### OBJECTIVE 1:
From the MRReg package page, copy the passage from "is a threshold to ..." to "a selected feature." without changing a word.
### OBJECTIVE 2:
Repeat, word for word, every one of the entries that follow the MRReg package page.

begin EXTRACT TO READ

Package 'MRReg'

Title: MDL Multiresolution Linear Regression Framework
Description: We provide the framework to analyze multiresolution partitions (e.g. country, provinces, subdistrict) where each individual data point belongs to only one partition in each layer (e.g. i belongs to subdistrict A, province P, and country Q). We assume that a partition in a higher layer subsumes lower-layer partitions (e.g. a nation is at the 1st layer subsumes all provinces at the 2nd layer). Given N individuals that have a pair of real values (x,y) that generated from independent variable X and dependent variable Y. Each individual i belongs to one partition per layer. Our goal is to find which partitions at which highest level that all individuals in the these partitions share the same linear model Y=f(X) where f is a linear function. The framework deploys the Minimum Description Length principle (MDL) to infer solutions. The publication of this package is at Chainarong Amornbunchornvej, Navaporn Surasvadi, Anon Plangprasopchok, and Suttipong Thajchayapong (2021) <doi:10.1145/3424670>.
Authors: Chainarong Amornbunchornvej [aut, cre]
Maintainer: Chainarong Amornbunchornvej <[email protected]>
License: MIT + file LICENSE
Version: 0.1.5
Built: 2025-02-04 03:09:14 UTC
Source: https://github.com/darkeyes/mrreg

Help Index


FindMaxHomoOptimalPartitions

Description

FindMaxHomoOptimalPartitions is a main function for inferring optimal homogeneous clusters from a multiresolution dataset DataT.

Usage

FindMaxHomoOptimalPartitions(
  DataT,
  gamma = 0.05,
  insigThs = 1e-08,
  alpha = 0.05,
  minInvs = 99,
  polyDegree = 1,
  expFlag = FALSE,
  messageFlag = FALSE
)

Arguments

DataT

contains a multiresolution dataset s.t. DataT$X[i,d] is a value of feature d of individual i, DataT$Y[i] is value of target variable of individual i that we want to fit DataT$Y ~ DataT$X in linear model, and clsLayer[i,j] is a cluster ID of individual i at layer j; clsLayer[i,1] is the first layer that everyone typically belongs to a single cluster.

gamma

is a threshold to ...

insigThs

is a threshold to determine whether a magnitude of a feature coefficient is enough so that the feature is designated as a selected feature.

end EXTRACT TO READ
begin MATERIAL

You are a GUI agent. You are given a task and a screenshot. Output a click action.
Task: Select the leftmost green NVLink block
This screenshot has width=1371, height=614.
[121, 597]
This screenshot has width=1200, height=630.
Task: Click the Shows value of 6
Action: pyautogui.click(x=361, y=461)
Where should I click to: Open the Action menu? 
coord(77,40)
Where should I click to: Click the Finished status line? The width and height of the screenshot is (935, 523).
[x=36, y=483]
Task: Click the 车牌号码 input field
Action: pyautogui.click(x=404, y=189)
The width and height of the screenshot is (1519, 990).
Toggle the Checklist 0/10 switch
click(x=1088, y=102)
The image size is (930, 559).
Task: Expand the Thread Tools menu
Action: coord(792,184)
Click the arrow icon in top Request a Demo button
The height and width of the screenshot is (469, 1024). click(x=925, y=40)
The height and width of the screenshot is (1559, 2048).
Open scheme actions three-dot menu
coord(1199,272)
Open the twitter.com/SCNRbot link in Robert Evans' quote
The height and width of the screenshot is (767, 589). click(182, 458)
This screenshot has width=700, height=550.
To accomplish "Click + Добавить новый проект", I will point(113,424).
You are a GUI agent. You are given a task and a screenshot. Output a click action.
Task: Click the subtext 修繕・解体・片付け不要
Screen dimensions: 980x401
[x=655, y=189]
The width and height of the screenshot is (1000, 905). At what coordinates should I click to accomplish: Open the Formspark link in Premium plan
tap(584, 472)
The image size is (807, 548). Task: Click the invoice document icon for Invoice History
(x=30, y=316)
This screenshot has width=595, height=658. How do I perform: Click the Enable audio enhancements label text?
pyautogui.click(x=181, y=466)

end MATERIAL

### EXERCISE RESULT 1:
is a threshold to ...

insigThs

is a threshold to determine whether a magnitude of a feature coefficient is enough so that the feature is designated as a selected feature.

### EXERCISE RESULT 2:
You are a GUI agent. You are given a task and a screenshot. Output a click action.
Task: Select the leftmost green NVLink block
This screenshot has width=1371, height=614.
[121, 597]
This screenshot has width=1200, height=630.
Task: Click the Shows value of 6
Action: pyautogui.click(x=361, y=461)
Where should I click to: Open the Action menu? 
coord(77,40)
Where should I click to: Click the Finished status line? The width and height of the screenshot is (935, 523).
[x=36, y=483]
Task: Click the 车牌号码 input field
Action: pyautogui.click(x=404, y=189)
The width and height of the screenshot is (1519, 990).
Toggle the Checklist 0/10 switch
click(x=1088, y=102)
The image size is (930, 559).
Task: Expand the Thread Tools menu
Action: coord(792,184)
Click the arrow icon in top Request a Demo button
The height and width of the screenshot is (469, 1024). click(x=925, y=40)
The height and width of the screenshot is (1559, 2048).
Open scheme actions three-dot menu
coord(1199,272)
Open the twitter.com/SCNRbot link in Robert Evans' quote
The height and width of the screenshot is (767, 589). click(182, 458)
This screenshot has width=700, height=550.
To accomplish "Click + Добавить новый проект", I will point(113,424).
You are a GUI agent. You are given a task and a screenshot. Output a click action.
Task: Click the subtext 修繕・解体・片付け不要
Screen dimensions: 980x401
[x=655, y=189]
The width and height of the screenshot is (1000, 905). At what coordinates should I click to accomplish: Open the Formspark link in Premium plan
tap(584, 472)
The image size is (807, 548). Task: Click the invoice document icon for Invoice History
(x=30, y=316)
This screenshot has width=595, height=658. How do I perform: Click the Enable audio enhancements label text?
pyautogui.click(x=181, y=466)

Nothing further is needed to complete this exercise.